The answer: every sales call, onboarding call, and SE call HappyFox had recorded over the last five years. Thousands of Zoom recordings full of customers saying things like “yes, we want AI, just not right now.”
That “not right now” is gold. It’s a dated, qualified signal. If a customer says it during onboarding, you know to come back in three to six months. HappyFox built agents that flag exactly that and create the opportunity at the right moment.
Two design principles separated this build from the support one:
Segmentation. Without it, you drown in false positives and the system doesn’t scale. HappyFox scoped agents tightly, for example to B2B deals only, so an agent built for software companies doesn’t fire on an education or government use case.
Grounding in truth.
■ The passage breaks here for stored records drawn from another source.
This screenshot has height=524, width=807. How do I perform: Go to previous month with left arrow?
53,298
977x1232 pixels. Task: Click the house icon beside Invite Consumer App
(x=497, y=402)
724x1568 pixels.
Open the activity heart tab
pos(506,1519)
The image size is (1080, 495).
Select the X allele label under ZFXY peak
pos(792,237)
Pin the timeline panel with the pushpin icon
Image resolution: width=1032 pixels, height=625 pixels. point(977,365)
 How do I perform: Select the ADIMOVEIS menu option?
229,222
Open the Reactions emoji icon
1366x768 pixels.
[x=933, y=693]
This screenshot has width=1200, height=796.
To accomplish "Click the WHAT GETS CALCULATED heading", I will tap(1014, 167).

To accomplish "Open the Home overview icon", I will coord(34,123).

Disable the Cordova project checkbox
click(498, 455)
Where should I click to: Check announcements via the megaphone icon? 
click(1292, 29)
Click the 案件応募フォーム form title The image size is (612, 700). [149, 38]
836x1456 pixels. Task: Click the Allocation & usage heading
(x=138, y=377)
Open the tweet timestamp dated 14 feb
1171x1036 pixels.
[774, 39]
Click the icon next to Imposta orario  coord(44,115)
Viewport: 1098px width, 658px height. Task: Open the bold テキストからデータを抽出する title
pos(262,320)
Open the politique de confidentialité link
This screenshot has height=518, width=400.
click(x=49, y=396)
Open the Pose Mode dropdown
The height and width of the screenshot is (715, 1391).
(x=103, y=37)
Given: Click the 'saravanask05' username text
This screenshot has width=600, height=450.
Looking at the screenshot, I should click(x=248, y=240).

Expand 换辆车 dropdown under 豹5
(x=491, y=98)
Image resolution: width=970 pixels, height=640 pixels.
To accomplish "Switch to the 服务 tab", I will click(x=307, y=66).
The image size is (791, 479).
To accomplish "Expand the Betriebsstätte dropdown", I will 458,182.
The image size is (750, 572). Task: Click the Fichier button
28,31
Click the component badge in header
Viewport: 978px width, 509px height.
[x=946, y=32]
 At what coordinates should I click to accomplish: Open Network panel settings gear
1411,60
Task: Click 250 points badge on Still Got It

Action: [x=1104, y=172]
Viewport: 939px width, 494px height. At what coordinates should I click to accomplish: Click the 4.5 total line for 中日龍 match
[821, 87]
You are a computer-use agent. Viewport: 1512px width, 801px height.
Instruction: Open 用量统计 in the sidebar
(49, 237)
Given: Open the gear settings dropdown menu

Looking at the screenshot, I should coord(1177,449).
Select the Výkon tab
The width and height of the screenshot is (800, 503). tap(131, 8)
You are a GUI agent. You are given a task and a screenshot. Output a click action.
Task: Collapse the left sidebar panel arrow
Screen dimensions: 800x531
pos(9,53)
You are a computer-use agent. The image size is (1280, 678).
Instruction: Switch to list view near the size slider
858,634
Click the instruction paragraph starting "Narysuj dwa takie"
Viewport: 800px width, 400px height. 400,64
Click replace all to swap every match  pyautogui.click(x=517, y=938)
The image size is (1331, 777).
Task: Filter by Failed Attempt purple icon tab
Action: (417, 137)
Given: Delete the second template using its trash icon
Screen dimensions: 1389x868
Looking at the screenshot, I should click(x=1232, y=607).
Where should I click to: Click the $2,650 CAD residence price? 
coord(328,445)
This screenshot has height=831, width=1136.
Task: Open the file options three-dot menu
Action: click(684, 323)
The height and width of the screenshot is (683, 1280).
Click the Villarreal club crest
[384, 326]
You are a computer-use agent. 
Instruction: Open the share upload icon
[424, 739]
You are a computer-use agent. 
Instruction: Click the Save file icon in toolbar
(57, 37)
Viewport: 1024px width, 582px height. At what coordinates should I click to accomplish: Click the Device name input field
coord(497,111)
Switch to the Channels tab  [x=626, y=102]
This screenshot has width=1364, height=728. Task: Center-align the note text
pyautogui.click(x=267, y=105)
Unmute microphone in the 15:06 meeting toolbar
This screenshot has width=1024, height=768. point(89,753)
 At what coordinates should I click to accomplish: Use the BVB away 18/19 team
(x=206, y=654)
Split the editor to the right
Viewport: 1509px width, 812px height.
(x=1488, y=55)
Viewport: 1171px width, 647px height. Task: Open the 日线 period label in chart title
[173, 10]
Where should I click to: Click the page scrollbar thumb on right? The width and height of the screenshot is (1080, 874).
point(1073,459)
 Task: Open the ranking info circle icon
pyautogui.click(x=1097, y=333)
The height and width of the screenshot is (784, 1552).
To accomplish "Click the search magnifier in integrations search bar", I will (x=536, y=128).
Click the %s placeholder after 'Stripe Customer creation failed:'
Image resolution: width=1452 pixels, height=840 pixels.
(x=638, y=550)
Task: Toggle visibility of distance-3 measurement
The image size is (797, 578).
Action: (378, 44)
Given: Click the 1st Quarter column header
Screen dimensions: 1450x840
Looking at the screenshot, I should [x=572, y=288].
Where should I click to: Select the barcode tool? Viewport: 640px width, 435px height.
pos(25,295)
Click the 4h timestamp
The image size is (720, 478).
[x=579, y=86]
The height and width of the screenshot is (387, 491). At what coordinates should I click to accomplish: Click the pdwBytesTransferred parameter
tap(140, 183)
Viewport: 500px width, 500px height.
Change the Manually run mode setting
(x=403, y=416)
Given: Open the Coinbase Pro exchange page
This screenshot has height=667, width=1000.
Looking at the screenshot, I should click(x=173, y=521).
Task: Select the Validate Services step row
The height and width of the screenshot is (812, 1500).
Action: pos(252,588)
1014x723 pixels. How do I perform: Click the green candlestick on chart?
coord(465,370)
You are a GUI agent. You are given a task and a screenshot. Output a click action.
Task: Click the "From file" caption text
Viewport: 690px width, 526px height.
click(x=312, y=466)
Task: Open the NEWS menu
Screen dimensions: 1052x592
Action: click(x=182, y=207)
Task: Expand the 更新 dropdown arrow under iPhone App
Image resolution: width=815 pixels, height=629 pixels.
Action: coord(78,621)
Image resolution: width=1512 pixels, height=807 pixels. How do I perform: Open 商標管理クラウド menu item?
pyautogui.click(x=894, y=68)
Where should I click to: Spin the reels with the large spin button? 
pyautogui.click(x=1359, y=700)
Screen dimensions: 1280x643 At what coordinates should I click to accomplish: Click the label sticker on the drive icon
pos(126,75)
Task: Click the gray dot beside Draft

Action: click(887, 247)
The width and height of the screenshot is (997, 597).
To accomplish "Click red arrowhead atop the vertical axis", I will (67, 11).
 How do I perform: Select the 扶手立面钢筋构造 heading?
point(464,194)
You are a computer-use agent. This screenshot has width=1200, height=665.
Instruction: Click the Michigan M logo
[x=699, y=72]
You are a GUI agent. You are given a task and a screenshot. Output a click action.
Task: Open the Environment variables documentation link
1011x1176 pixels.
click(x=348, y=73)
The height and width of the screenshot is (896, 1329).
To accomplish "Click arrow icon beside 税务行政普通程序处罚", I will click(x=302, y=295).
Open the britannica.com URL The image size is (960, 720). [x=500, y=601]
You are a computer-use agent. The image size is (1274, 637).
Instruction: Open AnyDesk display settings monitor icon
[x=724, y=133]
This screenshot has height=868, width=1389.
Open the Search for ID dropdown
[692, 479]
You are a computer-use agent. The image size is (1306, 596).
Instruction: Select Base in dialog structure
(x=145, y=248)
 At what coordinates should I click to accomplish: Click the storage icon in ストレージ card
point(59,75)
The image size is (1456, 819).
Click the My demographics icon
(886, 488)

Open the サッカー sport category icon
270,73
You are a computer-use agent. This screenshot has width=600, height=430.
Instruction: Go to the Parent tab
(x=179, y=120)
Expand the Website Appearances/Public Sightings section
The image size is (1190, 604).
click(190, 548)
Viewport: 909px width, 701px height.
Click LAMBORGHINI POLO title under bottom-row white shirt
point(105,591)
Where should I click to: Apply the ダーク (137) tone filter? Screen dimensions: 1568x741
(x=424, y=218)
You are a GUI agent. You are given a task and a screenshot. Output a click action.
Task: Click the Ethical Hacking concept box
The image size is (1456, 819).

Every confirmed expansion signal gets turned into a memory the AI references on future runs. Across 2,200 customers and 10,000-plus calls, the system curates which signals actually convert and feeds that knowledge back in. The flywheel gets sharper over time.
The goal was never volume. Shalin was explicit: he didn’t want 50 expansion signals. He wanted 20 signals where 5 to 8 actually close. Hit rate over raw output. With four AEs, you cannot afford to spray.
Data Is The Unlock, Not The Prompt
A few takeaways:
- Your most underpriced growth channel is your support queue. The signal is already there. The only question is whether anyone on the revenue side is listening.
- The unlock is the data, not the prompt. A five-minute prompt pointed at first-party data nobody was reading produced a 50,000x return. Don’t over-engineer the agent. Point it at the gold mine.
- Timing is part of the model. Education buys in May and June with budgets starting in July. You don’t sell e-commerce during their holiday sale. The agents can layer in segment-specific timing so reps reach out when the customer is actually ready to buy.
- AI is quietly killing seat-based expansion. As your customers adopt AI, they need fewer humans, which means fewer seats. If your expansion model assumes seat growth, watch that number.
Expansion is the lowest-cost growth a B2B company has, as true today as ever. Unstructured data used to be the thing standing in the way. That’s no longer true. The customers are already telling you what they need. HappyFox just built something that listens.